Guerras

Alfabeto fonético: como os soldados se comunicavam

Alfabeto fonético: como os soldados se comunicavam

Os alfabetos fonéticos são pelo menos tão antigos quanto as radiocomunicações, atendendo à necessidade de transmissão precisa de informações alfanuméricas, como grades de mapas.
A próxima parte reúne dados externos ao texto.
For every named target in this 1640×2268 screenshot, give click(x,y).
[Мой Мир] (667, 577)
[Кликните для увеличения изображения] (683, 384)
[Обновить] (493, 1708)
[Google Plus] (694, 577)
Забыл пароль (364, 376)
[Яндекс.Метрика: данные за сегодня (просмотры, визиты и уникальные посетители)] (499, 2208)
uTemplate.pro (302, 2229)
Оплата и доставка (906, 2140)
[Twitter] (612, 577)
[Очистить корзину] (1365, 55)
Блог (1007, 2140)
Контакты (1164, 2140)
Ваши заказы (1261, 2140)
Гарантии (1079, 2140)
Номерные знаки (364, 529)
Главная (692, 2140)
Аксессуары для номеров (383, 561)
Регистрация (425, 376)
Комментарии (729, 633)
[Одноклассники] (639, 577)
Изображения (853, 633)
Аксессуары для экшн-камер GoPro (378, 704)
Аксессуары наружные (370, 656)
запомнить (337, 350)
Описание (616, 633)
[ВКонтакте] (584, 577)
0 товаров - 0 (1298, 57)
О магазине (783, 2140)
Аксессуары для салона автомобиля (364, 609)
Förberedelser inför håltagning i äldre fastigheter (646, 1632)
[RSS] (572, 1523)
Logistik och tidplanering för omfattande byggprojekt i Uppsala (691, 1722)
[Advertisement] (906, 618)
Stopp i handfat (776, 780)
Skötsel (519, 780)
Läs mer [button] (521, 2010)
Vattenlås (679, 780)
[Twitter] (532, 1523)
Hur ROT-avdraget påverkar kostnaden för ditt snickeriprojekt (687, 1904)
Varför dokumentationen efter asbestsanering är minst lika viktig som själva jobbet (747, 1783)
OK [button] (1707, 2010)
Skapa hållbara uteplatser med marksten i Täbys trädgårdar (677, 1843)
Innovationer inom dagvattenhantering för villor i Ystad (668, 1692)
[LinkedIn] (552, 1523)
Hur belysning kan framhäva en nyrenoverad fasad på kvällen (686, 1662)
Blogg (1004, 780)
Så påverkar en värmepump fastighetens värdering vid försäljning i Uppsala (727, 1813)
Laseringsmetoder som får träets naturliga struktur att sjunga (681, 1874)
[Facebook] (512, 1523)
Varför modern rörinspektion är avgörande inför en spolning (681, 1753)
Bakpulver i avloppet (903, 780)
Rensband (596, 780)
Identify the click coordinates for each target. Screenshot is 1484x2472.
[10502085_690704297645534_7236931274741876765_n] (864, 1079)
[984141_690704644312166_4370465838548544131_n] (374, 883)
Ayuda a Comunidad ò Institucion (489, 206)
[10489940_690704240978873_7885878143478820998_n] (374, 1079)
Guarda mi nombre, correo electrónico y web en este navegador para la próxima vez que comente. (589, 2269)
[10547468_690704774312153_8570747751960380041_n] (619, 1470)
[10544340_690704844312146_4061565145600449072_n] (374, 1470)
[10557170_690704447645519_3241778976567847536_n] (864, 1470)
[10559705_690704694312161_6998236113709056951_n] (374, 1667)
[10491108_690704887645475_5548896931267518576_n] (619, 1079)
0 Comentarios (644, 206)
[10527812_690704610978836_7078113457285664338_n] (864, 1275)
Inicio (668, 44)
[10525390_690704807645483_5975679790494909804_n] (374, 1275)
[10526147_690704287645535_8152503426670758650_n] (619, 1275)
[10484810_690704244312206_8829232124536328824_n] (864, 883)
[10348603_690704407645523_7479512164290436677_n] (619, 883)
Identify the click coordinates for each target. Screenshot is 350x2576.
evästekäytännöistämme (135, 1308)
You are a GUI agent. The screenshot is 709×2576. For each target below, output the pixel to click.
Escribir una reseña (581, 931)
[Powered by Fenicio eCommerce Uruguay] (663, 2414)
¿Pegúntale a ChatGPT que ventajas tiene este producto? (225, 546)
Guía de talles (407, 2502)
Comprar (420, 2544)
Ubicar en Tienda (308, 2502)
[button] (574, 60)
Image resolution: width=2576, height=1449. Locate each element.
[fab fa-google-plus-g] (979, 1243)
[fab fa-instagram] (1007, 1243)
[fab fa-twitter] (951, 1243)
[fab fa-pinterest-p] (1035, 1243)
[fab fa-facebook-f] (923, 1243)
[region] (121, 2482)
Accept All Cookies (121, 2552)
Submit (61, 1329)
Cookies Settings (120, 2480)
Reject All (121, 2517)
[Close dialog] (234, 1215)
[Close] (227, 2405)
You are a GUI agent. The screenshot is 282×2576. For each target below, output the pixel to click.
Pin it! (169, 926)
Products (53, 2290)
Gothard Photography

Durante a Segunda Guerra Mundial, todas as nações combatentes tinham fonética padronizada, embora os múltiplos sistemas dos Aliados freqüentemente se sobrepusessem. Por exemplo, em 1941, o Exército e a Marinha dos EUA tinham alfabetos diferentes e, durante a maior parte da guerra, o exército, a marinha e a força aérea britânicos tiveram seus próprios sistemas semelhantes, mas não idênticos. Em 1944, os anglo-americanos haviam concordado com um alfabeto fonético padrão, mas ainda havia mudanças.

A fonética era parte integrante da linguagem do dia D. As praias de desembarque da Normandia foram divididas em setores específicos, cada um com um identificador fonético. Por exemplo, a cena de abertura em Saving Private Ryan ocorre no setor verde de cães de Omaha.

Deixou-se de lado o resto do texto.